— START OF TEXT SECTION —

Now that `HEC` is selected, here are three ways we can make it reappear:

1. Right-click on `HEC` in the sequence bar to show a dropdown of options. To show `HEC` as a stick representation, select `Show > Sticks` from the dropdown.
2. Notice that a new row appeared in the object panel. This new row, called `(sele)`, is a selection group containing any objects we have selected. Select `Show > Sticks` for `(sele)` to show our selection, heme.
3. In the command line, type `show sticks, sele` and press enter.

`(sele)` is a special selection group for all objects we have selected. You can select additional objects by clicking the stucture, selecting portions of a sequence, or using the command line.

If we want to make and store a selection, we can do the following: `select my_favorite_ligand, sele`. A new selection object named "my_favorite_ligand" should appear in the object panel and contains a selection of objects in `(sele)`. We can go back anytime to apply an action to this saved selection group. 

The PyMOL command line uses its own syntax detailed [here](https://pymolwiki.org/index.php/Selection_Algebra) and [here](https://pymolwiki.org/index.php/Objects_and_Selections) to allow for specific selections by the user. When you select portions of the structure, the console above will report information such as chain, residue name, residue number, and atom name of the selection. This information, plus some clever selection algebra, will allow us to make very specific selections through the command line. We can also manipulate selected portions of the structure using keyword commands (e.g. `show` as demonstrated above). A full list of commands that are compatible with selections can be found [here](https://pymol.org/pymol-command-ref.html).

— END OF TEXT SECTION —
— START OF SUPPLIED MATERIAL —

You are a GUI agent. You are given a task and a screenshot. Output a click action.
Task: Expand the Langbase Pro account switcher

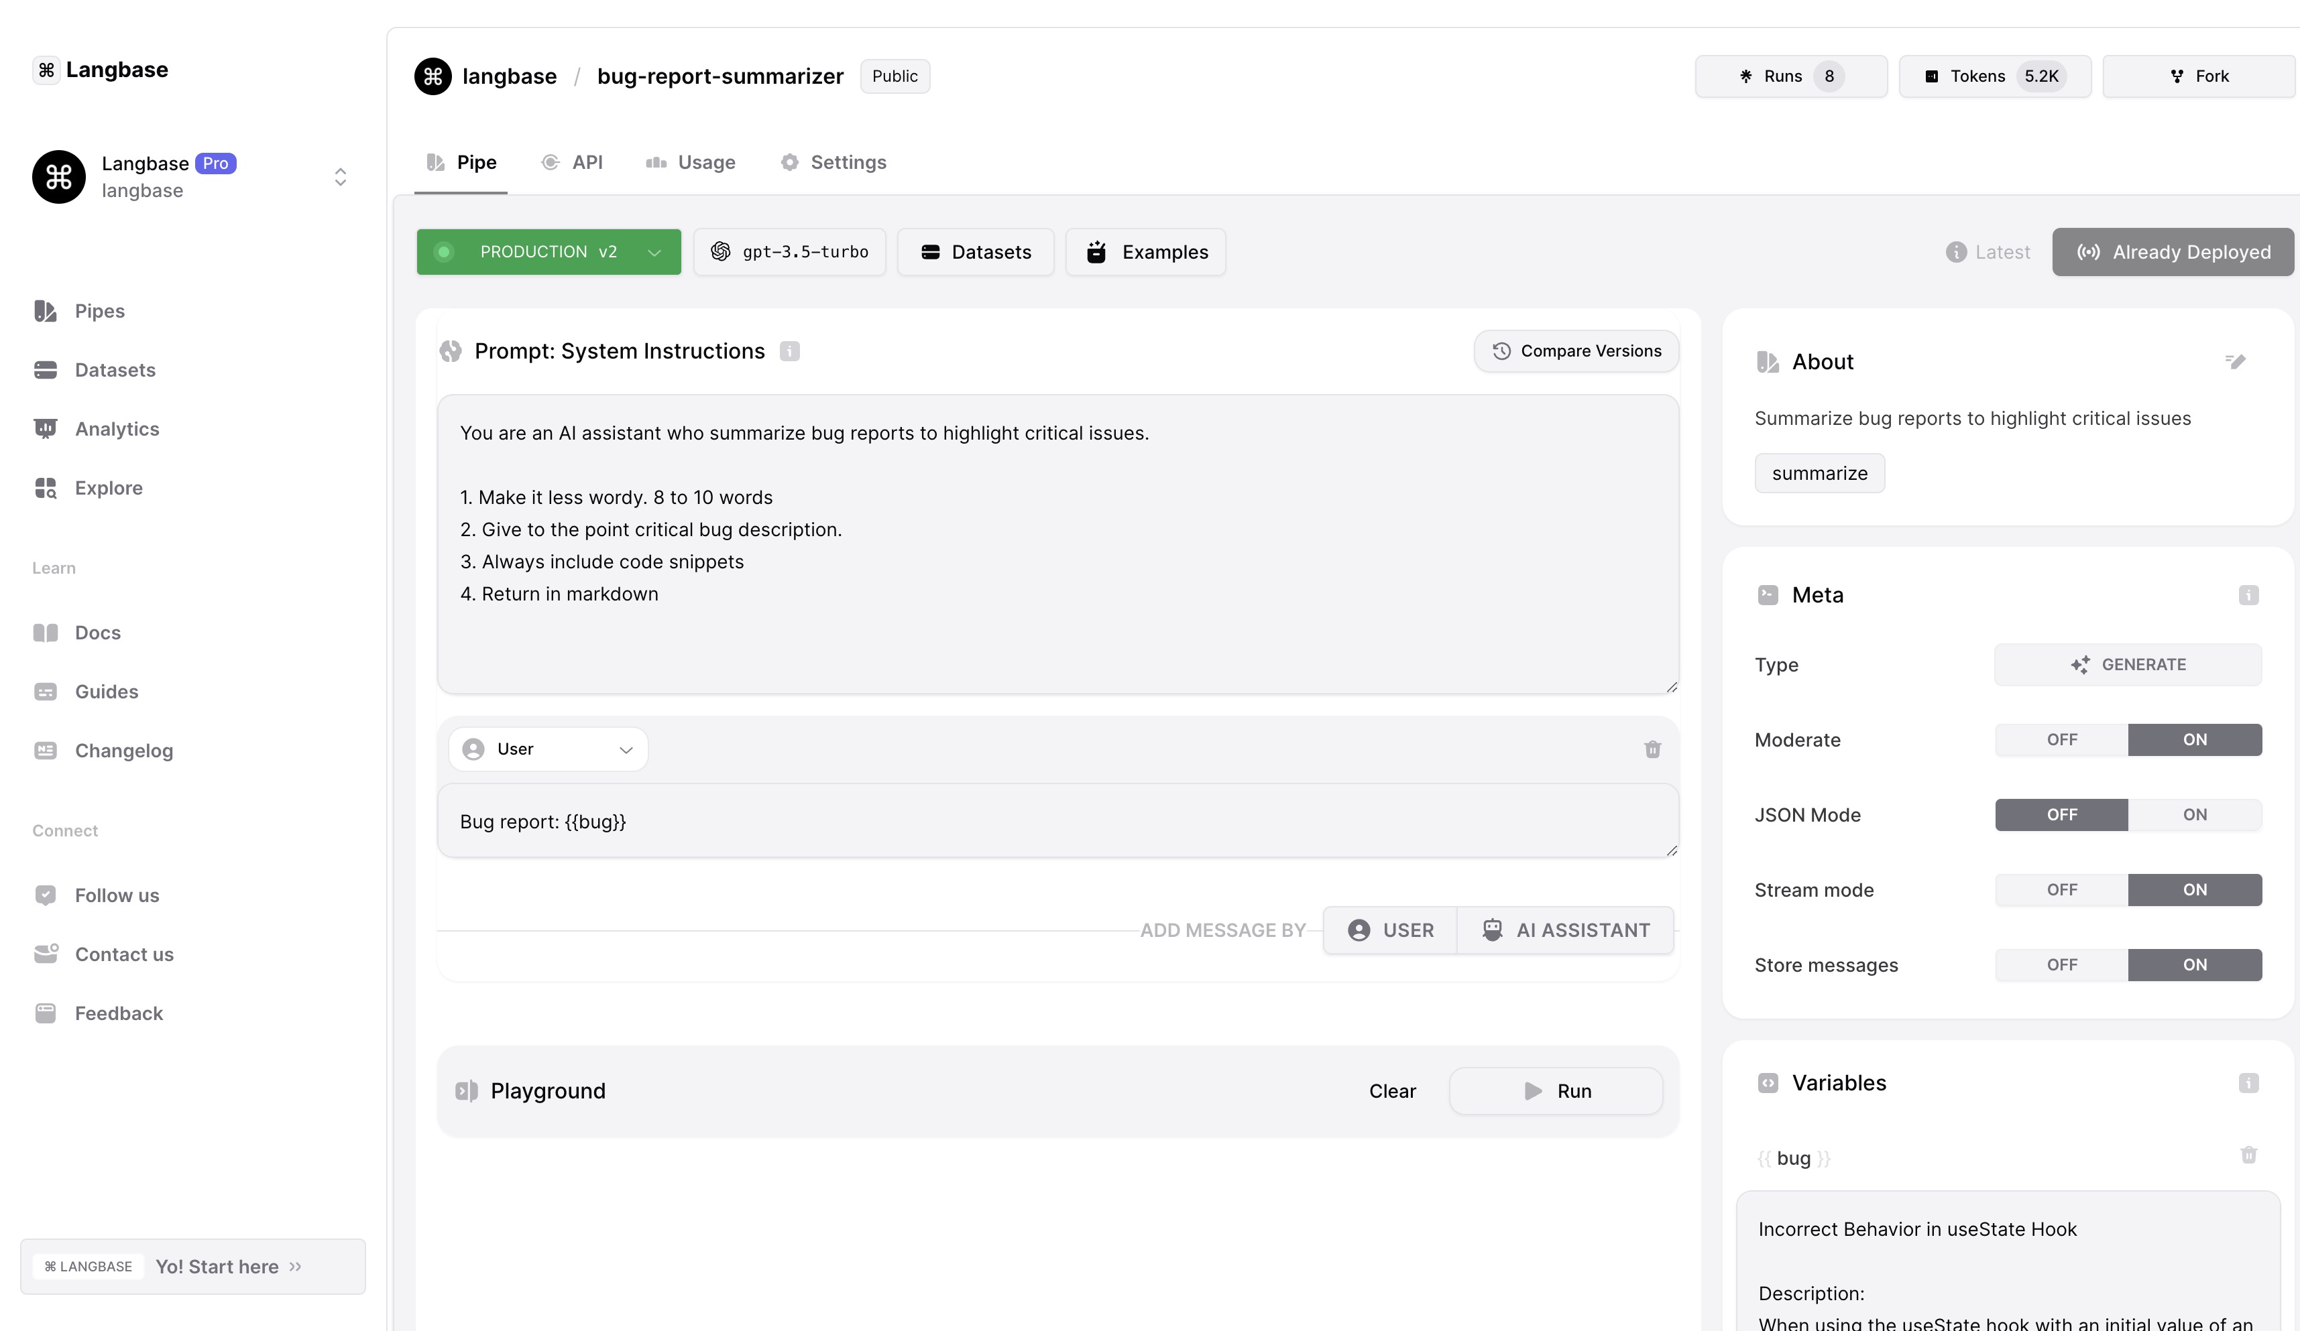coord(340,177)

— END OF SUPPLIED MATERIAL —

- _TASK REQUIREMENTS_
a – Reproduce word for word the part of the PyMOL passage that opens with the words containing "1. Right-click on" and closes with "using the command line.".
b – According to the PyMOL passage, what information does the console report when you select portions of the structure?
Rely only on the PyMOL passage, not on the data.

- _PER-TASK OUTPUTS_
a –
1. Right-click on `HEC` in the sequence bar to show a dropdown of options. To show `HEC` as a stick representation, select `Show > Sticks` from the dropdown.
2. Notice that a new row appeared in the object panel. This new row, called `(sele)`, is a selection group containing any objects we have selected. Select `Show > Sticks` for `(sele)` to show our selection, heme.
3. In the command line, type `show sticks, sele` and press enter.

`(sele)` is a special selection group for all objects we have selected. You can select additional objects by clicking the stucture, selecting portions of a sequence, or using the command line.

b – It reports the chain, residue name, residue number, and atom name of the selection.